Morgan Mahanya (born 30 June 1948) is a Zimbabwean Shona-language writer of detective fiction and war fiction. He has published 14 books since 1976, including books in Shona and in English, both fiction and nonfiction. Mahanya is one of the pioneering writers of detective stories in the Shona language. His books Chidamwoyo, Zvinoyera and The Wound are about the Rhodesian Bush War.

==Background==
Morgan Mahanya was born at Zimuto Mission in Masvingo Province in a ChiShona-speaking family. His father Nicholas, who died in 1966, was the headman in Mahanya Village, Zimuto. Mahanya went to Mutatiri for primary school and Zimuto Mission for secondary school before joining Mambo Press as a shorytories freelance writer and contributor in 1972. He worked for the now defunct Moto Magazine in the 1970s. Mahanya also taught at Sherwood Primary School near Kwekwe from 1968 to 1970.

His first book published was Rufu Runobereka Rufu (Death begets death). He has since written 14 books, two of them in the English language.

Mahanya's novels have been used in several dissertations and theses.

Mahanya was a Sidakeni/Empress Mine ward councillor and the Mashambazhou Council chairman in the former Mashambazhou District Council from 1982 to 1991. He also was one of the five commissioners in the amalgamation of Kwekwe Rural Council and Mashambazhou District Council forming the Zibagwe Rural District Council in 1991–1993.

==Works==
Mahanya has written 14 books, 12 of them in Shona.

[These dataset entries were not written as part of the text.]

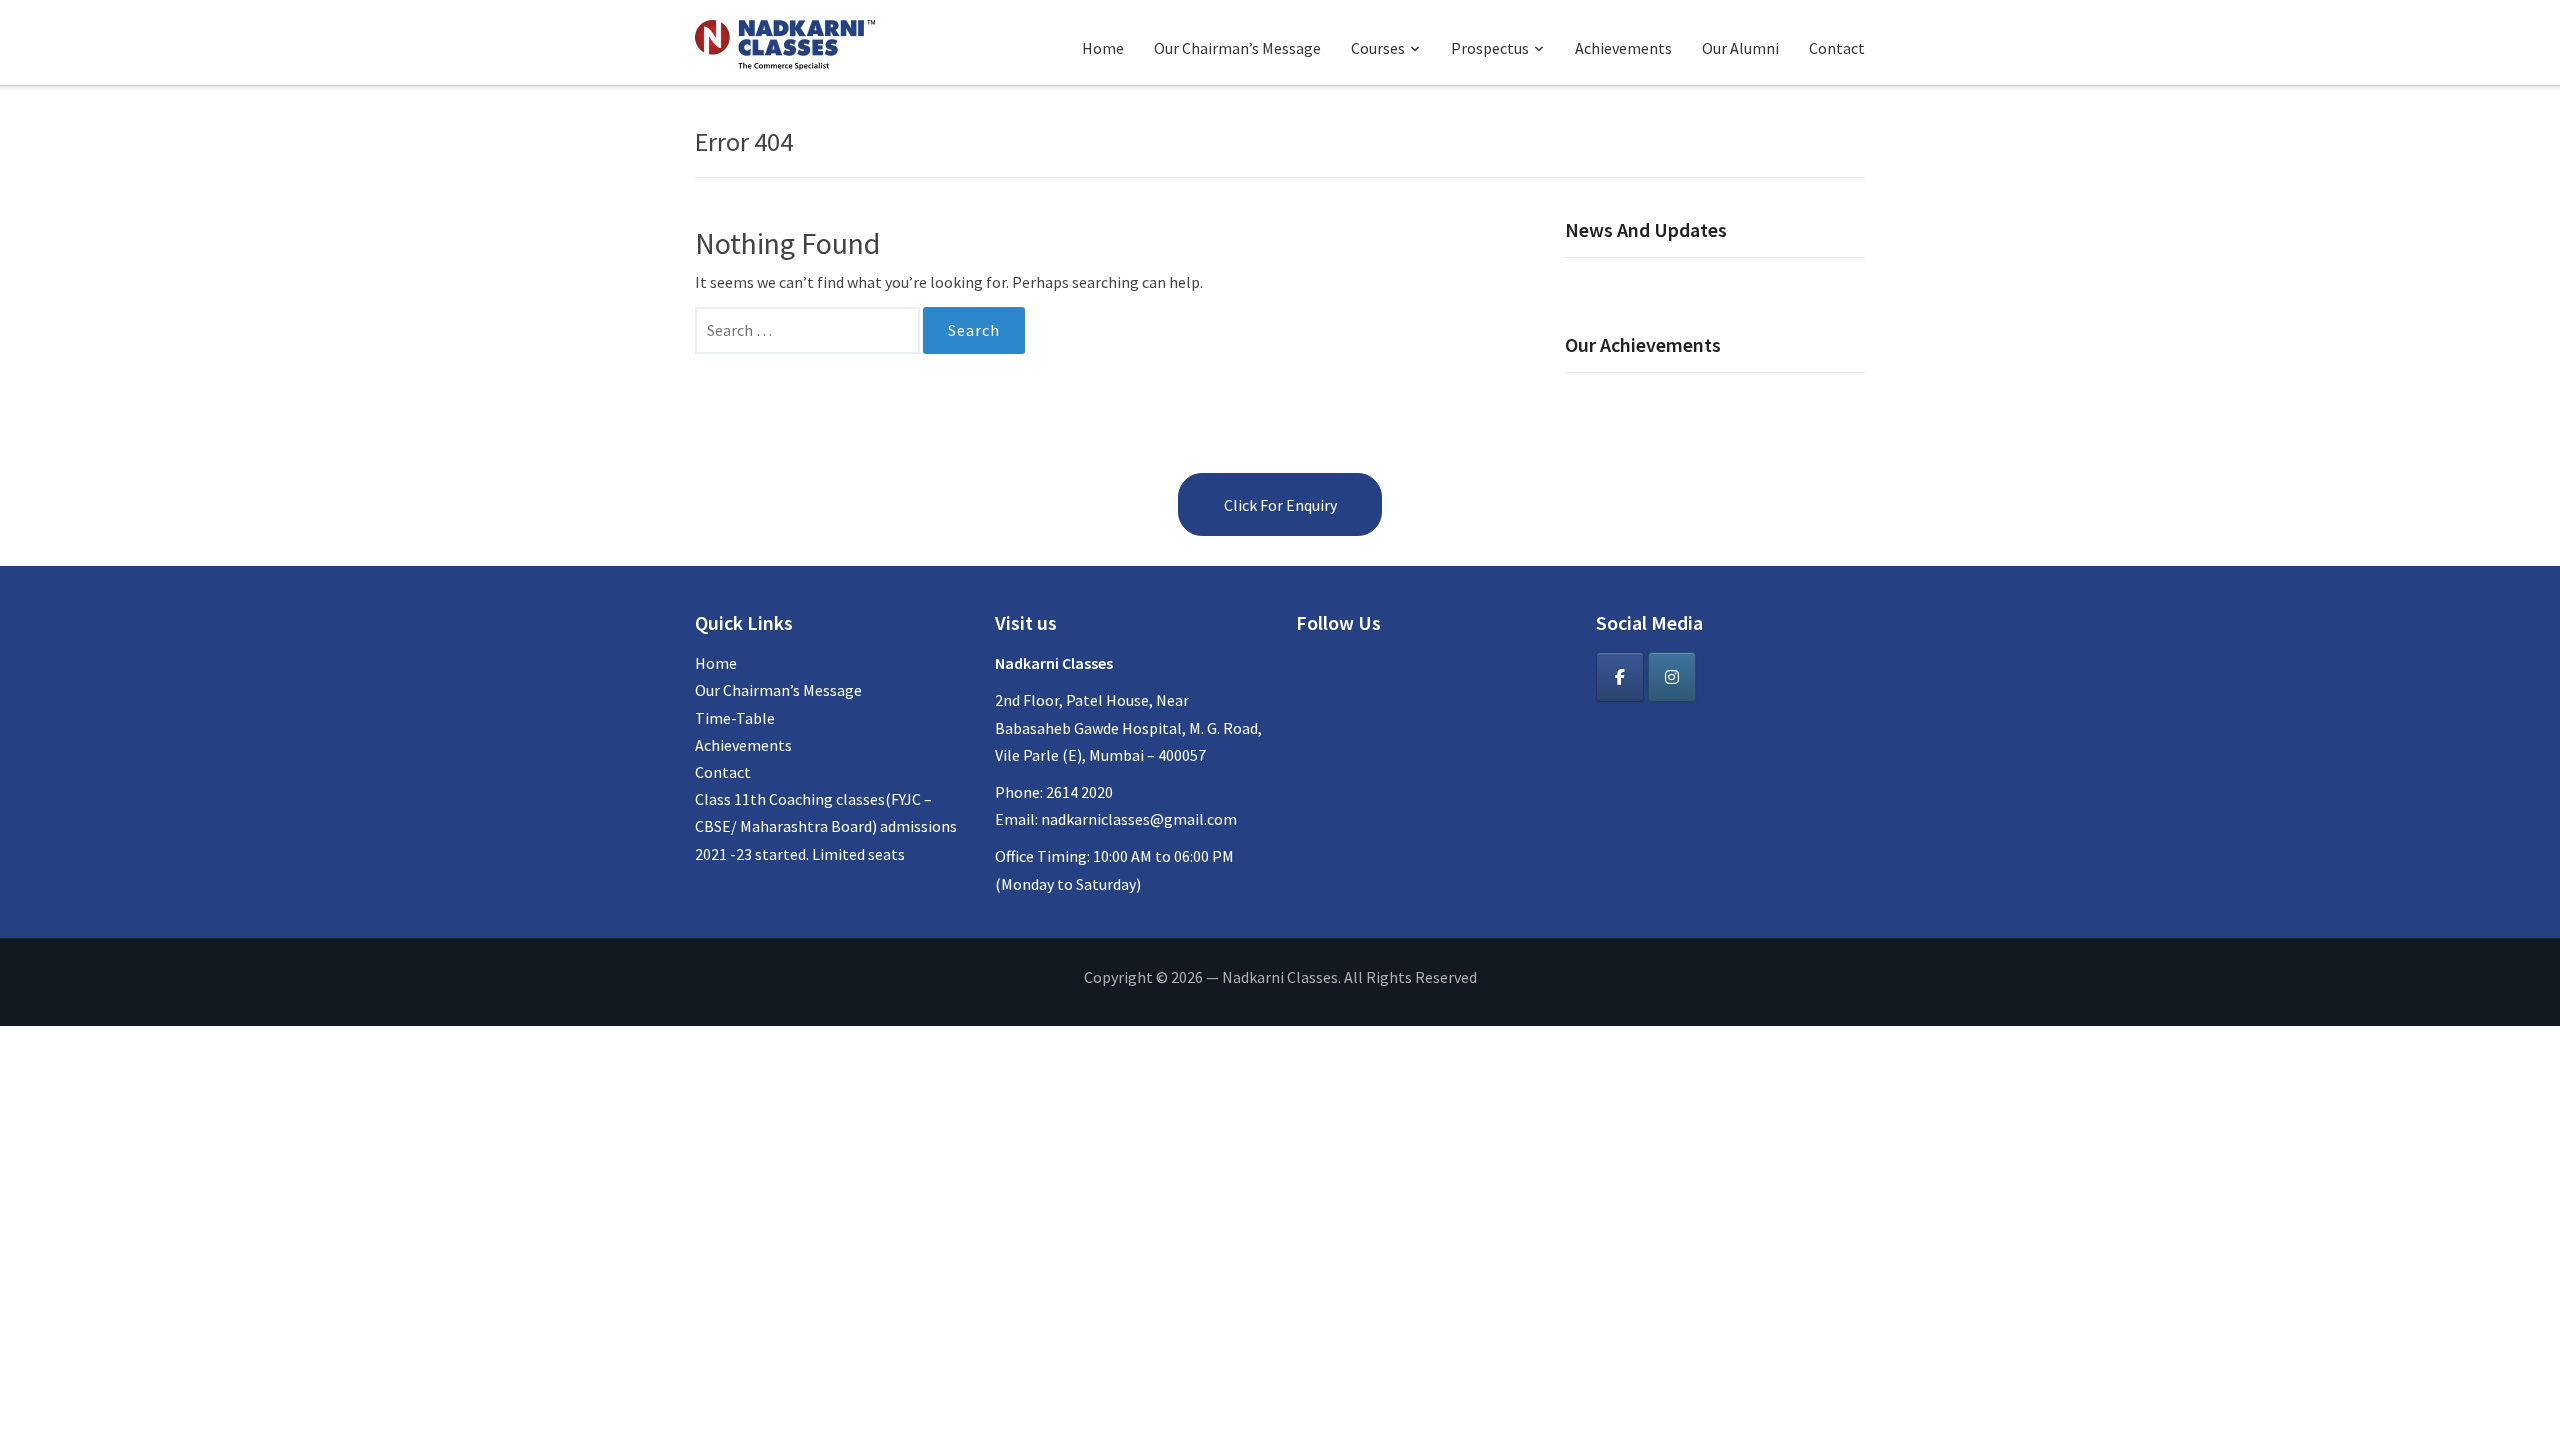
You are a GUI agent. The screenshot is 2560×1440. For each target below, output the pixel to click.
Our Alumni (1740, 48)
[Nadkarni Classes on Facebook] (1620, 677)
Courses (1378, 48)
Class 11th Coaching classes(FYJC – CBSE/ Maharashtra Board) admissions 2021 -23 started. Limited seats (826, 826)
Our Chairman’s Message (1237, 48)
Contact (1837, 48)
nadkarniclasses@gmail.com (1139, 819)
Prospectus (1490, 48)
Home (1103, 48)
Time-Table (735, 718)
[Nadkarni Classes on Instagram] (1672, 677)
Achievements (1623, 48)
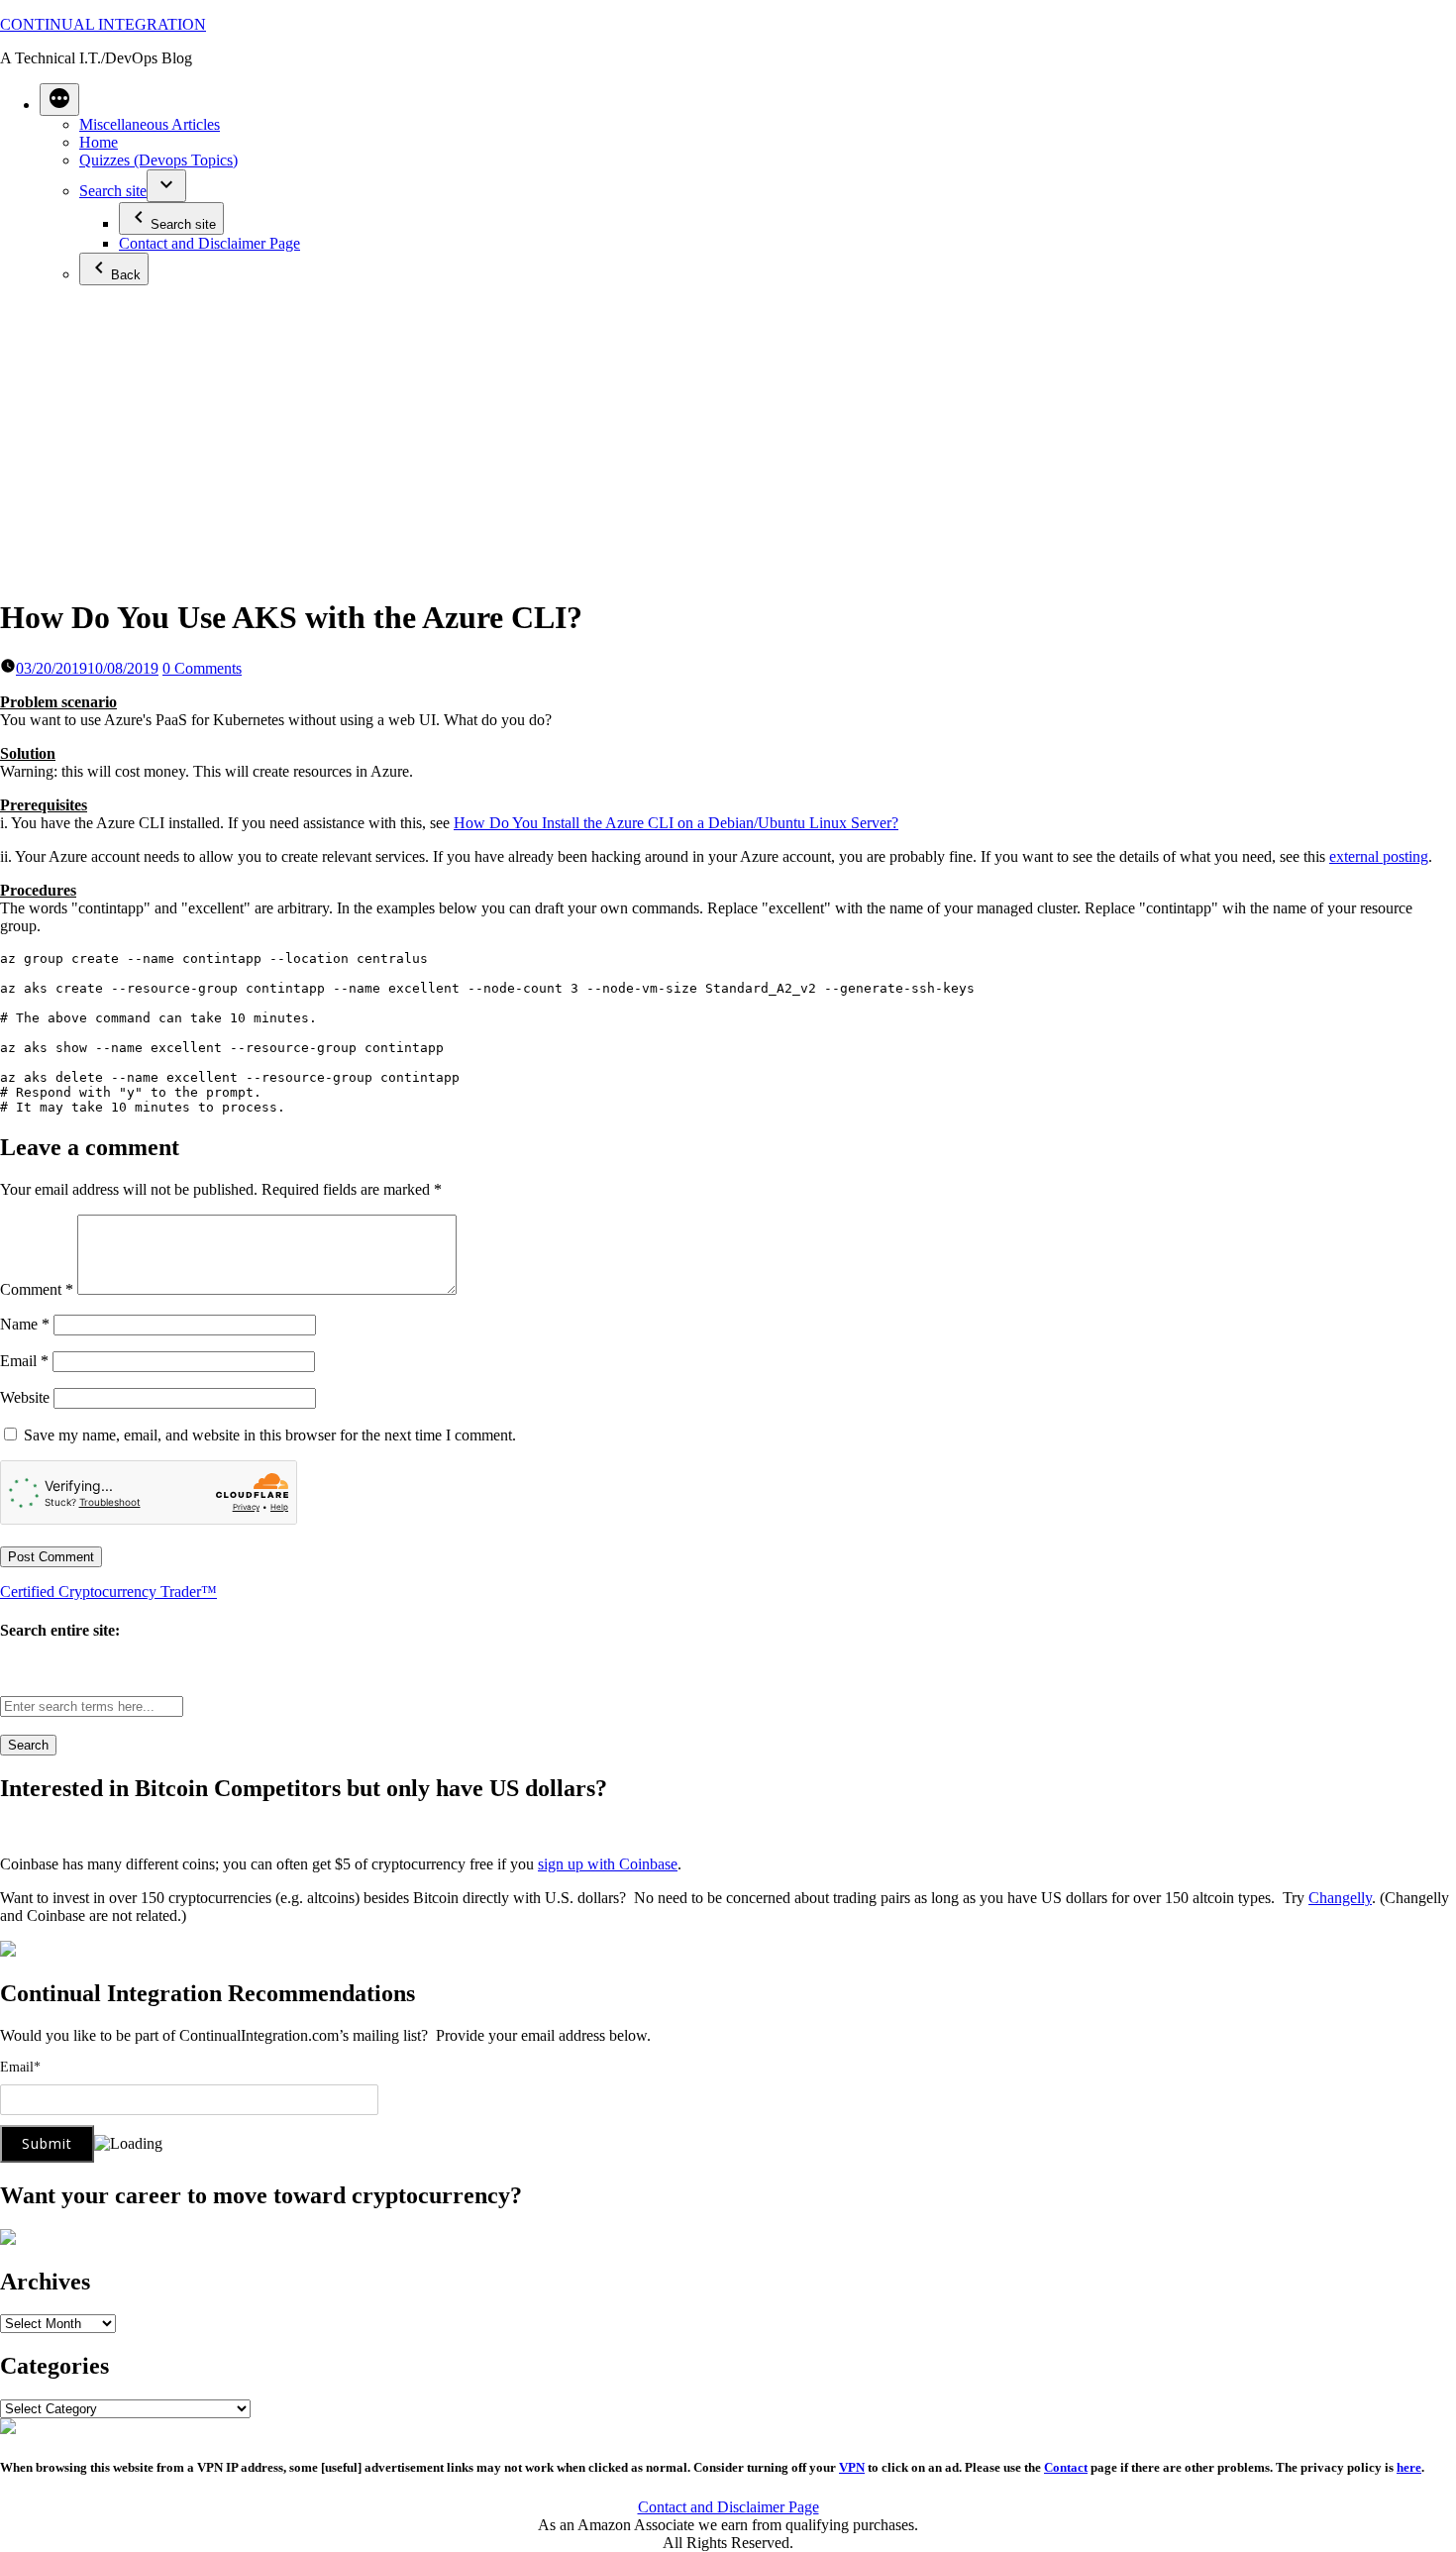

- The Wound. ISBN 0-86922-493-X. English. Publisher: Gweru, Zimbabwe: Mambo Press, 1991. Series: Dandaro Readers.
- Takunda and Chipo in Storyland Forest: a tale of old and modern Zimbabwe. 90 pages. ISBN 0869225723, ISBN 978-0869225721. Juvenile audience. Language: English. Publisher: Gweru, Zimbabwe: Mambo Press, 1993. Series: Dandaro Readers.
- Chinotanga Mberi mashura. ISBN 0869222864, ISBN 978-0869222867. Language: Shona. Publisher: Gweru, Zimbabwe: Mambo Press, 1985.
- Chidamwoyo. 42 pages. ISBN 0869222163, ISBN 978-0869222164. Library of Congress: PL8681.9.M25 C5 1983. Language: Shona. Publisher: Gweru, Zimbabwe: Mambo Press in association with the Literature Bureau, 1983.
- Munzwa Mundove. 160 pages. ISBN 978-1779003270. Language: Shona. Publisher: Harare, Zimbabwe: College Press, 1999.
- Rufu Runobereka Rufu. Fiction. Language: Shona. Publisher: Salisbury: Longman Rhodesia, 18 October 1976.
- Zvinoyera. 167 pages. ISBN 0869224646, ISBN 978-0869224649. Fiction. Language: Shona. Publisher: Gweru: Mambo Press, 1989.
- Matsvamwoyo. ISBN 1779000774. Fiction. Language: Shona. Publisher: Harare: College Press, 1992.
- Mazvokuda Maronda Enyora. Fiction. Language: Shona. Publisher: Salisbury: Rhodesia Literature Bureau, 1978.
- Muroyi Royera Kure. 16 pages. Fiction. Language: Shona. Publisher: Salisbury: Rhodesia Literature Bureau, 1978.
- Ndomene Haichemedzi. Language: Shona. Publisher: Salisbury: Literature Bureau, 1980.
- "Chitsidzo Chedu". ISBN 978-1-77900-785-8. Language: Shona. Publisher: CollegePress 2022.
- Hapana Chinodyiwa Chisina Muzorera.
- Hondo yechimurenga. Mambo Press. A collection from various authors.

==Awards and recognition==

- Munzwa Mundove is one of the African Language Vernacular Materials in UCLA Libraries: Shona.
- Munzwa Mundove, Chinotanga Mberi Mashura and Rufu Runobereka Rufu are school set books, for secondary schools in the Shona language examinations. Rufu Runobereka Rufu was the main set book in the Zimbabwe Schools Examinations Councils Shona Language Examination of Monday, 1 November 2004. Chinotanga Mberi Mashura was the main set book for the same language in the 2016 June session.
- Mahanya's book Zvinoyera was runner-up in the Shona category of the 1991 Zimbabwe Literary Awards.
- Chidamwoyo is listed among Zimbabwe drama and plays since 1958.
- Chidamwoyo and Rufu Runobereka Rufu are in the George Fortune Collection (George A. Smathers Libraries, University of Florida).

==Personal life==

Mahanya is married to Rebecca and has four daughters. The last-born, Grace, is a budding novelist. He lives a humble life in Zhombe, Empress Mine Ward in a village called Totororo.